*ASSIGNMENT*
Lines from the one holding "The height and width of the screenshot is (366, 319)." through the end of the entries, inclusive, form the whole output; reproduce them exactly and omit pictures.

*RECORD EXTRACTS*
↓↓↓
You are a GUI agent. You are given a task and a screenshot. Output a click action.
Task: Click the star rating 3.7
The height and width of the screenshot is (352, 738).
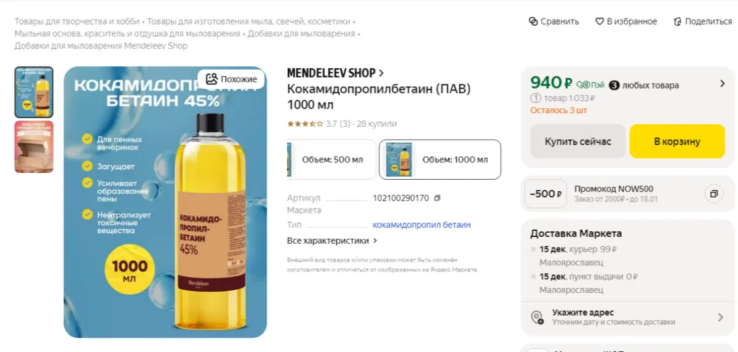305,124
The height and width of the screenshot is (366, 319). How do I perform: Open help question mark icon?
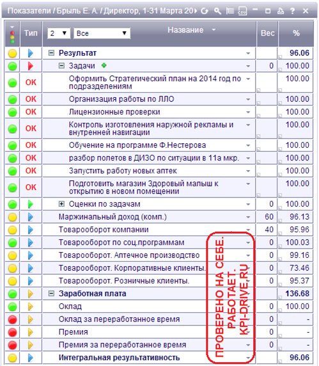pyautogui.click(x=292, y=11)
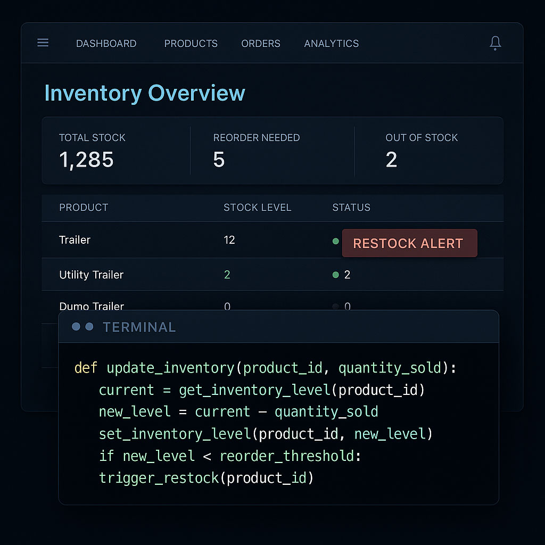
↑↑↑
*TASK RESULT*
The height and width of the screenshot is (366, 319). How do I perform: Open help question mark icon?
pyautogui.click(x=292, y=11)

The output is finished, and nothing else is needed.